### Material provided
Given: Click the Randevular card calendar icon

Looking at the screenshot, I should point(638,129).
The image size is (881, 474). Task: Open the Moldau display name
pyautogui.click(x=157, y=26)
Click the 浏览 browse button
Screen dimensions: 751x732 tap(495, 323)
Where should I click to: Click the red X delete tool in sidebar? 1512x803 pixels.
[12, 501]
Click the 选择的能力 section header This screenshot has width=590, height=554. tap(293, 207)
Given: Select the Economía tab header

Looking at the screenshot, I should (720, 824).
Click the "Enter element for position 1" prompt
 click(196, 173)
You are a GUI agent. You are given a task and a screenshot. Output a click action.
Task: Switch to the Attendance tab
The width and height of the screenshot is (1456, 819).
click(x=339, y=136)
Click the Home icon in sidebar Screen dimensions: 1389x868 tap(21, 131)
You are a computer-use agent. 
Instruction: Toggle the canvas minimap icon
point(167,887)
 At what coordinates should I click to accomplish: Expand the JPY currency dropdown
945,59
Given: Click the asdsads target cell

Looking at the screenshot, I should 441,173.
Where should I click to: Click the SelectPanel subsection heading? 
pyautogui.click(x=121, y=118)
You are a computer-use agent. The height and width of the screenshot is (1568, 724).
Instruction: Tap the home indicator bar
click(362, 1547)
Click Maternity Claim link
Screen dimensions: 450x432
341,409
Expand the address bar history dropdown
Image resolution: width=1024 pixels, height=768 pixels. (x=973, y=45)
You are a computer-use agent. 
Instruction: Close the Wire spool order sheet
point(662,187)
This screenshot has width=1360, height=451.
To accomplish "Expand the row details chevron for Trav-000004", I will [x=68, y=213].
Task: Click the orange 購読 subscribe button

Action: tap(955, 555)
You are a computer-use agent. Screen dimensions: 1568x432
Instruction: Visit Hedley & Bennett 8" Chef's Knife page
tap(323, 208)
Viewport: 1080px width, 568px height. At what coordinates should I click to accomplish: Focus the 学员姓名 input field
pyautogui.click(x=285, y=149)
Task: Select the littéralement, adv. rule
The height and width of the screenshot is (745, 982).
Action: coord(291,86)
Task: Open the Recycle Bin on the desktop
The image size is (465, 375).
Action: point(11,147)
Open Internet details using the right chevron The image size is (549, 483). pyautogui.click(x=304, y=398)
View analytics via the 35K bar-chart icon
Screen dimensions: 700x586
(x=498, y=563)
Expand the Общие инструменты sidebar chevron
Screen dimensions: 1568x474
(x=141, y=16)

### Problem statement
Write out, exactly as they appear, the lines from the one containing "element for position" through the last line of the records above, both included, and nothing more.

### Answer to this task
Click the "Enter element for position 1" prompt
 click(196, 173)
You are a GUI agent. You are given a task and a screenshot. Output a click action.
Task: Switch to the Attendance tab
The width and height of the screenshot is (1456, 819).
click(x=339, y=136)
Click the Home icon in sidebar Screen dimensions: 1389x868 tap(21, 131)
You are a computer-use agent. 
Instruction: Toggle the canvas minimap icon
point(167,887)
 At what coordinates should I click to accomplish: Expand the JPY currency dropdown
945,59
Given: Click the asdsads target cell

Looking at the screenshot, I should 441,173.
Where should I click to: Click the SelectPanel subsection heading? 
pyautogui.click(x=121, y=118)
You are a computer-use agent. The height and width of the screenshot is (1568, 724).
Instruction: Tap the home indicator bar
click(362, 1547)
Click Maternity Claim link
Screen dimensions: 450x432
341,409
Expand the address bar history dropdown
Image resolution: width=1024 pixels, height=768 pixels. (x=973, y=45)
You are a computer-use agent. 
Instruction: Close the Wire spool order sheet
point(662,187)
This screenshot has width=1360, height=451.
To accomplish "Expand the row details chevron for Trav-000004", I will [x=68, y=213].
Task: Click the orange 購読 subscribe button

Action: tap(955, 555)
You are a computer-use agent. Screen dimensions: 1568x432
Instruction: Visit Hedley & Bennett 8" Chef's Knife page
tap(323, 208)
Viewport: 1080px width, 568px height. At what coordinates should I click to accomplish: Focus the 学员姓名 input field
pyautogui.click(x=285, y=149)
Task: Select the littéralement, adv. rule
The height and width of the screenshot is (745, 982).
Action: coord(291,86)
Task: Open the Recycle Bin on the desktop
The image size is (465, 375).
Action: point(11,147)
Open Internet details using the right chevron The image size is (549, 483). pyautogui.click(x=304, y=398)
View analytics via the 35K bar-chart icon
Screen dimensions: 700x586
(x=498, y=563)
Expand the Общие инструменты sidebar chevron
Screen dimensions: 1568x474
(x=141, y=16)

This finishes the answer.